Sofia Poumpouridou

Personal information
- Full name: Sofia Poumpouridou
- Nationality: Greece
- Born: 12 June 1980 (age 46) Lugovoye, Jambyl Region, Kazakh SSR, Soviet Union
- Height: 1.57 m (5 ft 2 in)
- Weight: 55 kg (121 lb)

Sport
- Style: Freestyle
- Club: Ephiridai Wrestling Club
- Coach: Andreas Hristodoulakis

Medal record
Women's freestyle wrestling
Representing Greece
Mediterranean Games
| Gold medal – first place | 2001 Tunis | 51 kg |
| Bronze medal – third place | 2005 Almería | 55 kg |
World Championships
| Gold medal – first place | 2002 Chalcis | 51 kg |
European Championships
| Gold medal – first place | 2001 Budapest | 51 kg |
| Silver medal – second place | 2003 Riga | 51 kg |
| Bronze medal – third place | 2007 Sofia | 55 kg |

= Sofia Poumpouridou =

Greek wrestler (born 1980)

Sofia Poumpouridou (Σοφία Πουμπουρίδου; born June 12, 1980, in Lugovoye, Jambyl Region, Soviet Union) is a retired amateur Greek freestyle wrestler, who competed in the women's lightweight category. Considered one of Europe's top female freestyle wrestlers in her decade, Poumpouridou has yielded a remarkable tally of six career medals, including two golds from the 2001 Mediterranean Games and 2002 World Wrestling Championships. She also had an opportunity to represent the host nation Greece at the 2004 Summer Olympics in Athens, finishing eleventh in the process. Throughout her sporting career, Poumpouridou trained full-time for Ephiridai Wrestling Club in Athens, under her personal coach Andreas Hristodoulakis.

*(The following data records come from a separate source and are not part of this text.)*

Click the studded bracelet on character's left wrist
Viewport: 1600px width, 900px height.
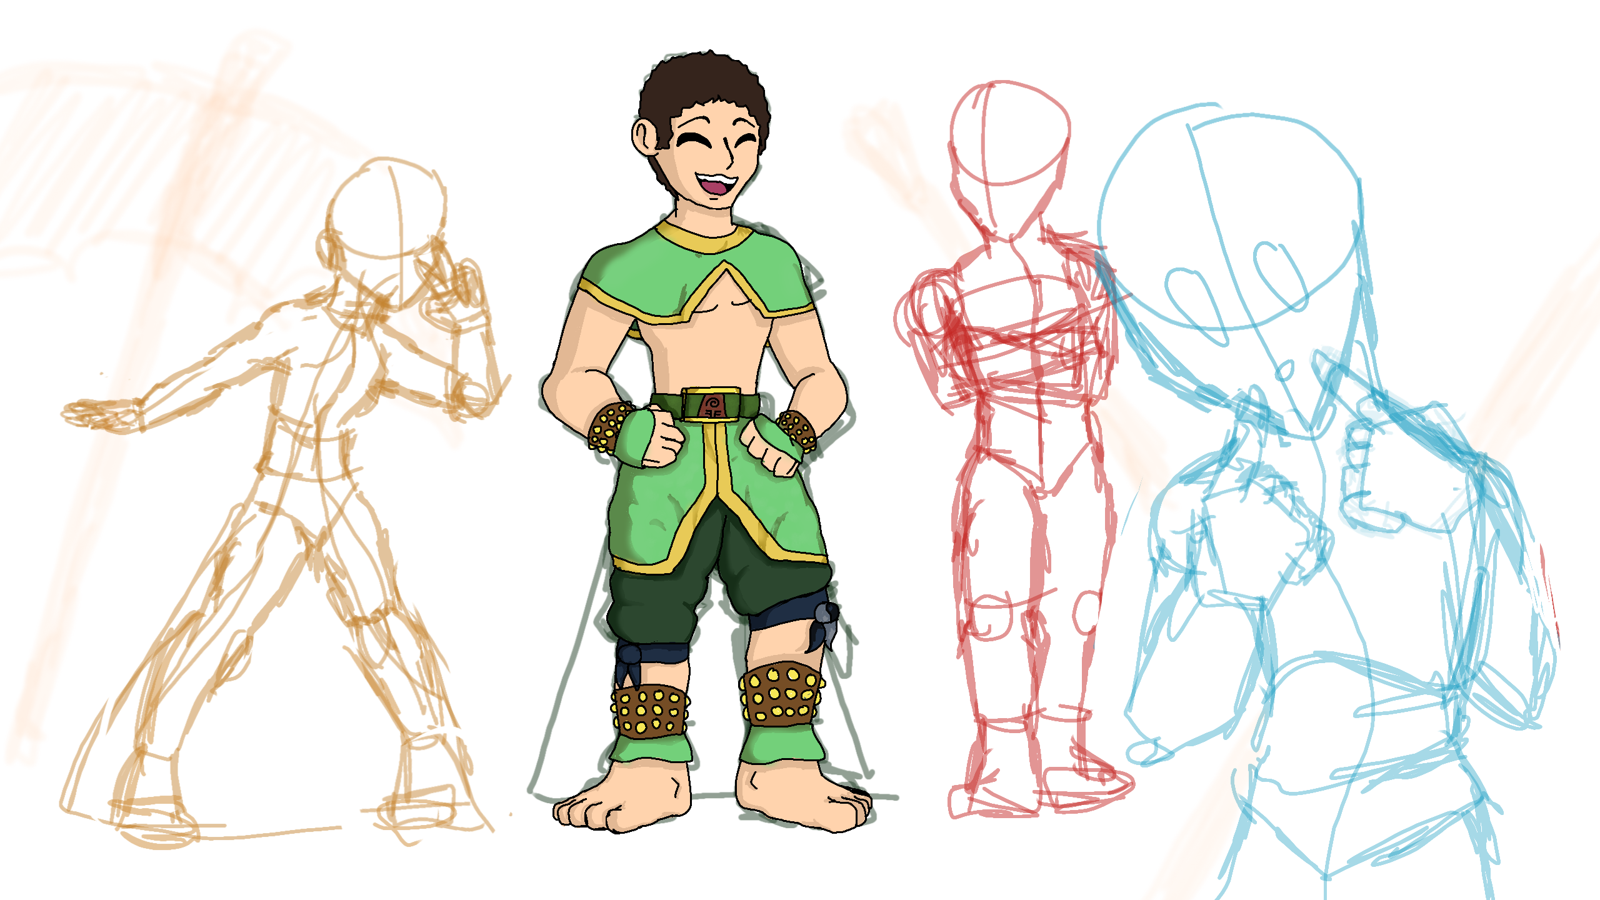[x=608, y=427]
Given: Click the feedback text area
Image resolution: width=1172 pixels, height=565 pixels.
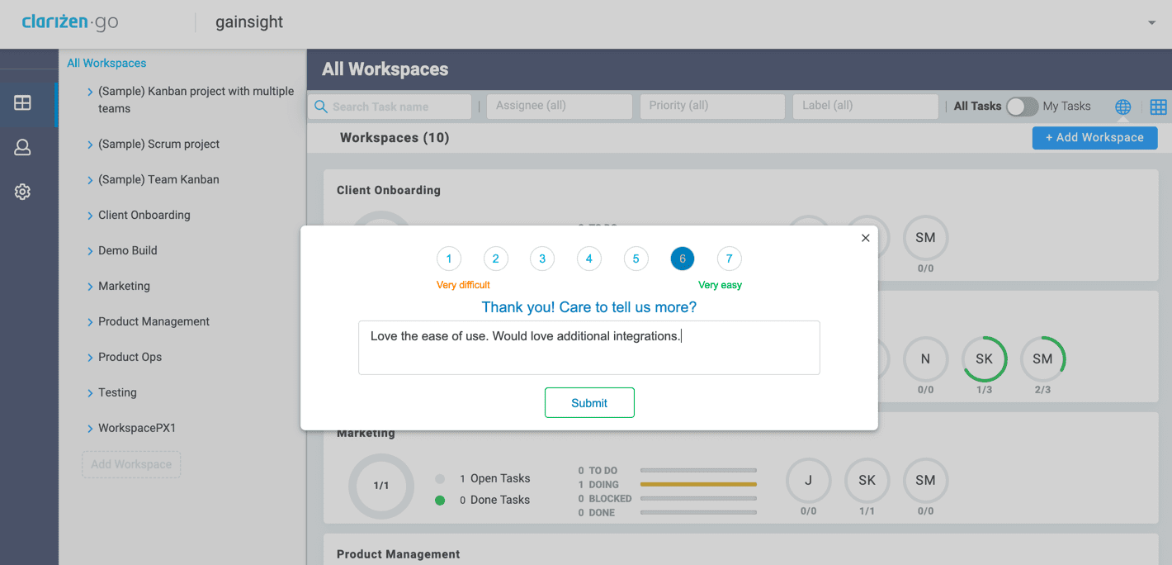Looking at the screenshot, I should [588, 348].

Poumpouridou reached sporting headlines at the 2001 Mediterranean Games in Tunis, Tunisia, where she picked up the gold medal in the women's 51 kg class. When Greece hosted the 2002 World Wrestling Championships in Chalcis, Poumpouridou enchanted the home crowd in a spectacular fashion, as she overwhelmed Japan's Chiharu Icho 3–0 and ran off the mat with another gold in the same division.

When women's wrestling made its debut the 2004 Summer Olympics in Athens, Poumpouridou qualified for the Greek squad in the inaugural 55 kg class. She filled up an entry by the International Federation of Association Wrestling and the Hellenic Olympic Committee, as Greece received an automatic berth for being the host nation. Amassed the home crowd inside Ano Liossia Olympic Hall, Poumpouridou lost her opening match to France's Anna Gomis on technical superiority, and was wretchedly pinned by South Korea's Lee Na-lae that left her on the bottom of the prelim pool. Poumpouridou initially placed last out of twelve female wrestlers in the standings, but later upgraded to eleventh, as Puerto Rico's Mabel Fonseca was disqualified from the tournament after being tested positive for stanozolol.

In 2005, Poumpouridou missed her title defense with a bronze in the women's lightweight category (55 kg) at the Mediterranean Games in Almería, Spain to cap off her sporting career.